Once they deliver the logs to the sawmills, according to Yevgeni, the
mafia "legalises" them by bribing officials.

"Most are corrupt - inspectors, policemen, they all protect each
other," he says.

Nowhere are the effects of their activities more evident than in the
remote mountain villages in the heart of Primorsky region, the last
refuge of Siberian tigers.

Anatoly Lebedev, an ex-KGB agent who is now a prominent environmental
activist, accompanies me to one of these places.

"In northern Siberia loggers leave a trail of destruction," he says.

"Here, the forests seem fine, but they're actually dead. They're
taking the most valuable species like Korean pine, oak and linden,
which are key to maintaining the ecosystem. It's a disgrace," he says.

On the way to the village, he jumps up and shouts: "Look! There goes
one."

Mr Lebedev points to a truck laden with logs emerging from a small
path in the forest.

Dry rivers

Hours later we arrive in the tiny village of Limolniki, a collection
of wooden tin-roofed houses.

Nicolai Lizun, a 76-year-old retired civil servant wearing military
fatigues, explains that during the Soviet period, the state logging
company prevented any illegal activities.

"Now it's all out of control. Illegal loggers working for outside
companies come here, destroy everything and leave. It's barbaric."

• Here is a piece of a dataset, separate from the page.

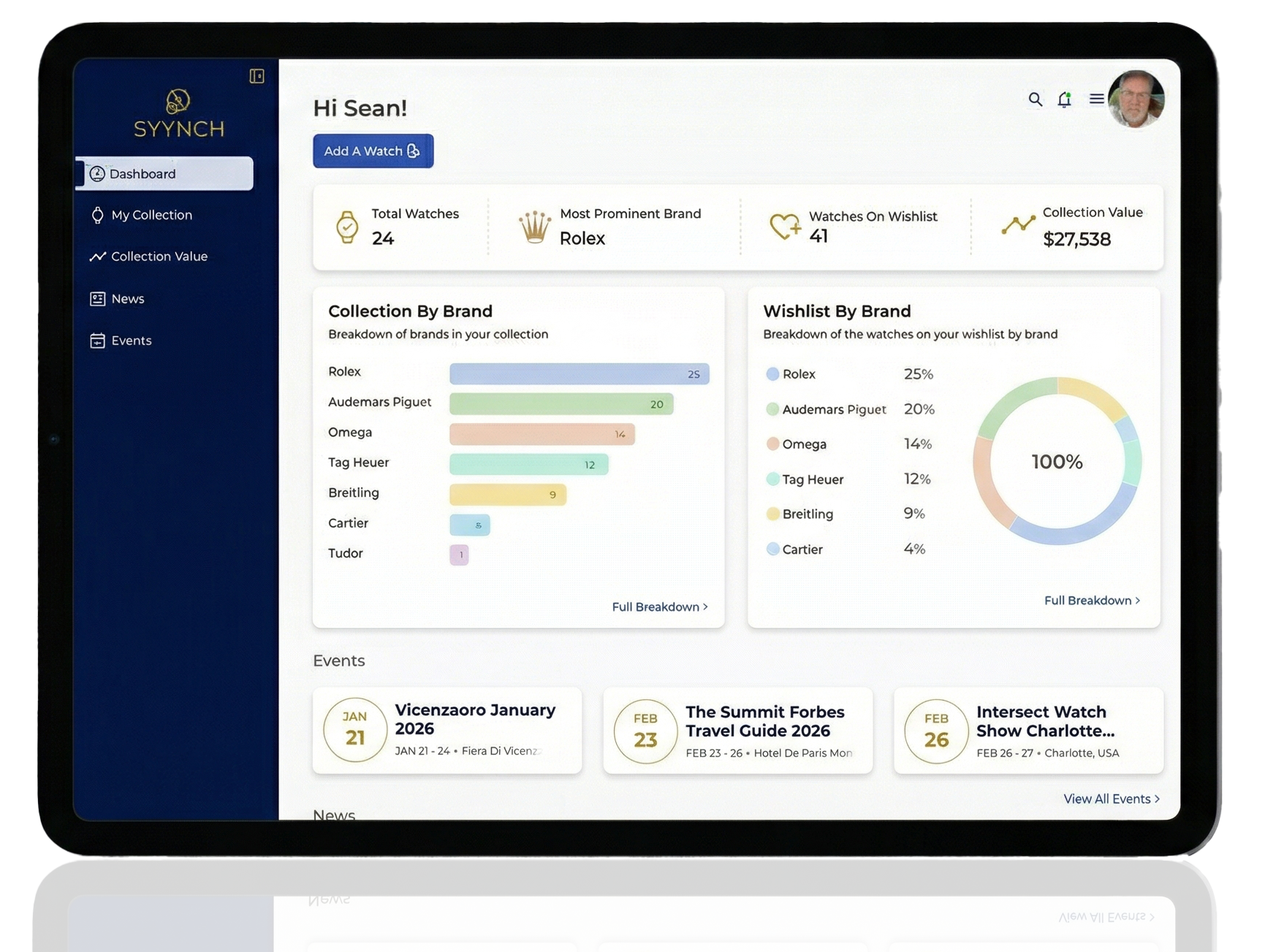
Task: Click the crown icon for Most Prominent Brand
Action: click(534, 226)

Next to him, Vitali Tereshchuk, 21, says: "We used to collect
strawberries, mushrooms and ginseng. We went hunting, but now the
hills are logged, the rivers are dry and soon there will be nothing
left."

The powerful Russian mafia barons behind this booming illegal
business lavish their money on flashy mansions in the region's
capital, Dalnerechensk.

But Alexander von Bismarck, from the Environmental Investigation
Agency (EIA), a non-governmental organisation or NGO, says the main
beneficiaries are Chinese mafiosi and businessmen.

"There's pressure on forests in north-western Russia, touching
Scandinavia, but the main problem is in far-eastern Siberia where the
mafia is particularly violent," Mr Bismarck told me.

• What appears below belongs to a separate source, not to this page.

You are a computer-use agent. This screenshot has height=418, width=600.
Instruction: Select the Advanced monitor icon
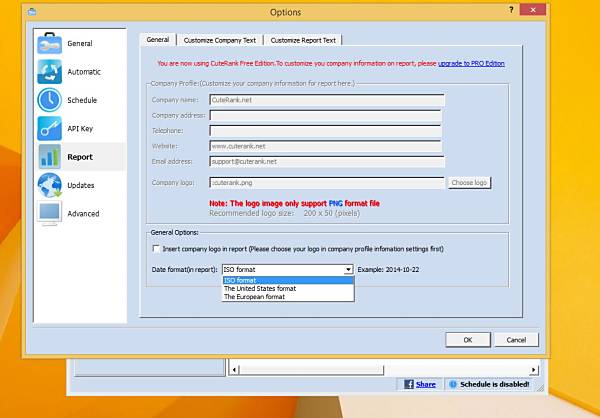click(49, 213)
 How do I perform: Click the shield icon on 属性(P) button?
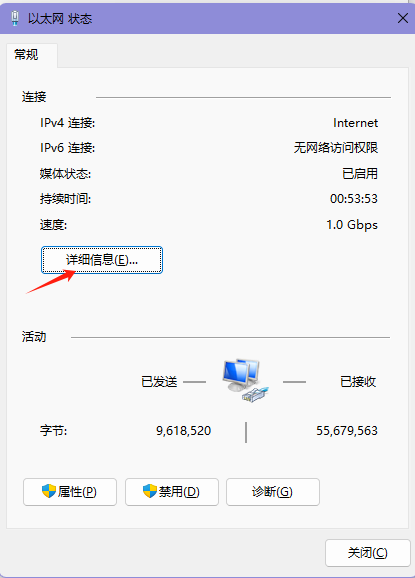(49, 491)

"We went to a dozen Chinese wood-processing companies across the
border and most told us that they export all over Europe."

Russian forest inspectors I spoke to said there was little they could
do against such well-funded and organised gangs.

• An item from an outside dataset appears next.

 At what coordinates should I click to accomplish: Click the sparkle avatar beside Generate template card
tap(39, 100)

Their situation is made worse by the firing of thousands of their
colleagues when the then president, now prime minister, Vladimir
Putin scrapped the Forest Service in 2001.

Deadly risk

Alexander Vitrik, a local senior inspector, says that in the few
cases where someone is arrested, pressure to stop trials is huge from
the top levels of government.

"I can't give names, but they're protected by very influential
people," he says.

Mr Vitrik admits that corruption among inspectors is rife, but
declines to go into detail.

Despite these problems, some inspectors vow to keep on fighting.

Alexander Samoilenko, 57, whom I find in an off-road vehicle donated
by a Western NGO, is dressed in military fatigues and armed with a
rifle and camera to record evidence against any offender.

"Since March, I've only been given 600 litres of gas to patrol seven
million hectares," he says.

Mr Samoilenko says those behind the illegal logging set fire to his
car and then tried to burn down his parents' house, but failed.

His colleague Anatoly Kabaniets, sitting in the driver's seat, smiles
when hearing this: "All this small stuff doesn't perturb us. My son
worked as an inspector and was murdered, but we'll never give up."